The student nurse will be aware of the collaborative nature of nursing care, which dictates concerted and continual efforts to ensure that these relationships are conducted in a respectful manner and that the contributions of all the members of the health care team and the social care team are recognized and well utilised ("NMC Code," 2004; "Long-term Care, n.d.; "Social Care Model," 2005). As a person who is often on the receiving end of delegation, the student nurse will be aware of the importance of this duty and the criticality of ensuring appropriate monitoring and supervision ("NMC Code," 2004). Within the practice of delegation lies the opportunity for the student nurse to demonstrate key nursing skills ("NMC Code," 2004).
In any fast-moving field tied to technological advances and, in the case of medicine, pharmacological advances, the importance of continuing professional development is readily apparent ("NMC Code," 2004). Enabling these opportunities for herself and those she supervises will be an important way for the student nurse to enhance the knowledge and skills, attitudes and values that are necessary to effective and safe nursing practice ("NMC Code," 2004).

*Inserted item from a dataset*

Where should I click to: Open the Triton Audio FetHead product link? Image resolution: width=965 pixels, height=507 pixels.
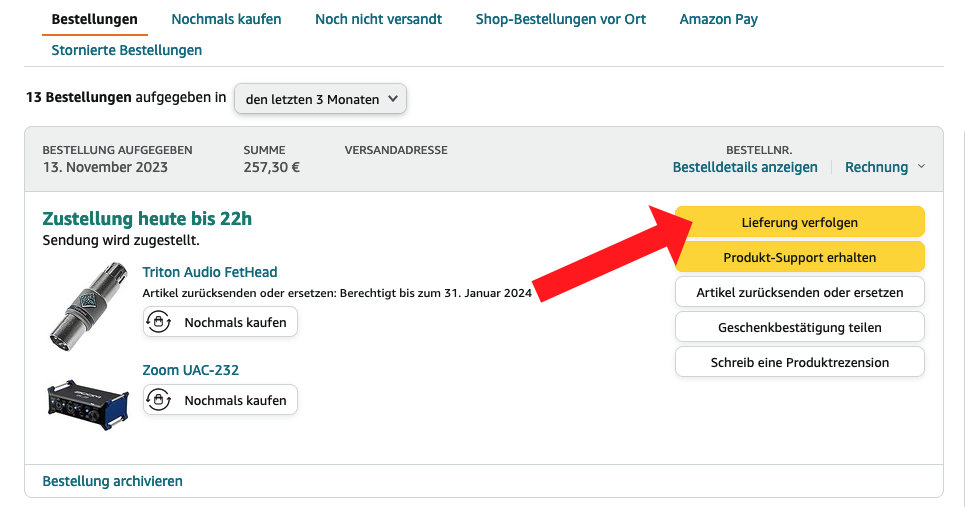click(x=209, y=272)
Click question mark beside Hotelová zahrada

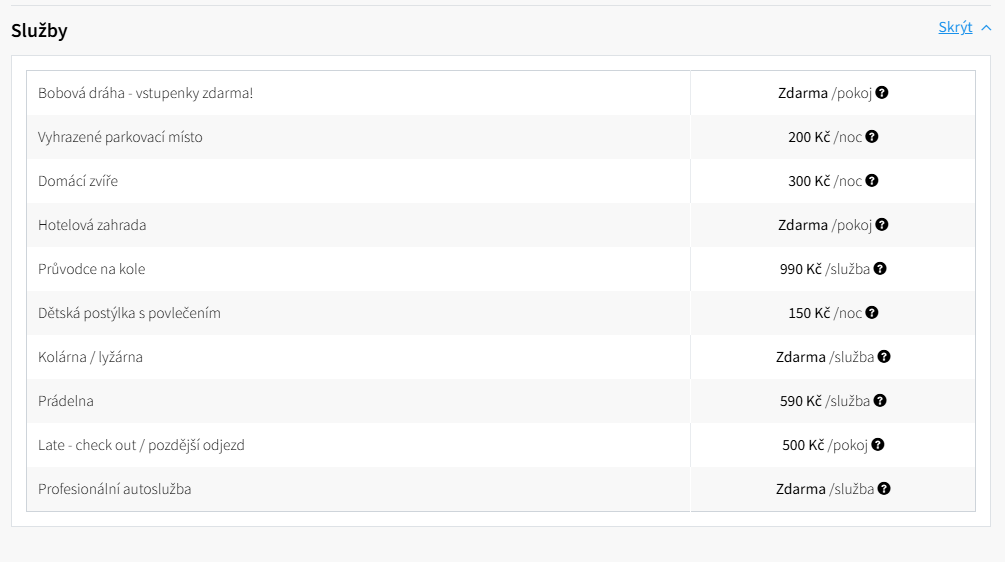point(882,225)
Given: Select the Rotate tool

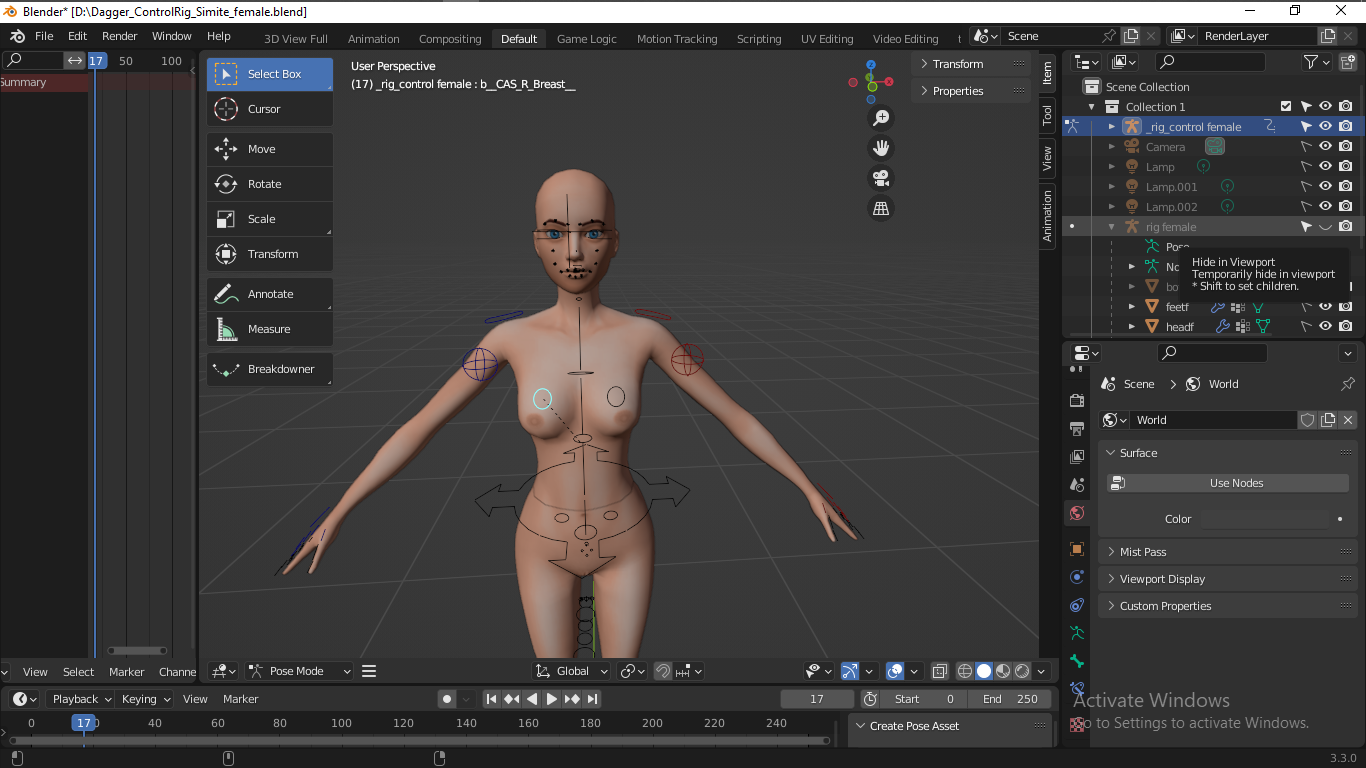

As the student nurse progresses in her profession, she will identify many opportunities to facilitate and promote professional development and ensure safe nursing care praxis through her leadership, instruction and teaching, support of peers, and supervision ("NMC Code," 2004).
A student nurse has the responsibility of fulfilling her daily duties, and in addition, must lead the change efforts that will ensure a bright and solid future for healthcare. Effective long-term health care is best supported by quality improvement systems and the careful and rational stewardship of scare resources ("Long-term care," 2011). The establishment of a productive and balanced work environment is a manager's obligation -- an obligation that extends beyond the employees under her supervision to the patients and their families. Outside of the physician, a nurse has the most direct influence on the perspectives of the patient and the patient's family members during their healthcare experience. Further, the nurse's impact on the professional culture at the medical facility where she practices will be long-term and widely felt as it continues to influence the ability to successfully recruit and retain excellent, experienced nurses. The portfolio of nurse management responsibilities and duties includes working with other health care professionals, multi-disciplinary team, delegation, supervision, record keeping, report writing, time management, medicine management, communication, and prioritizing all of these.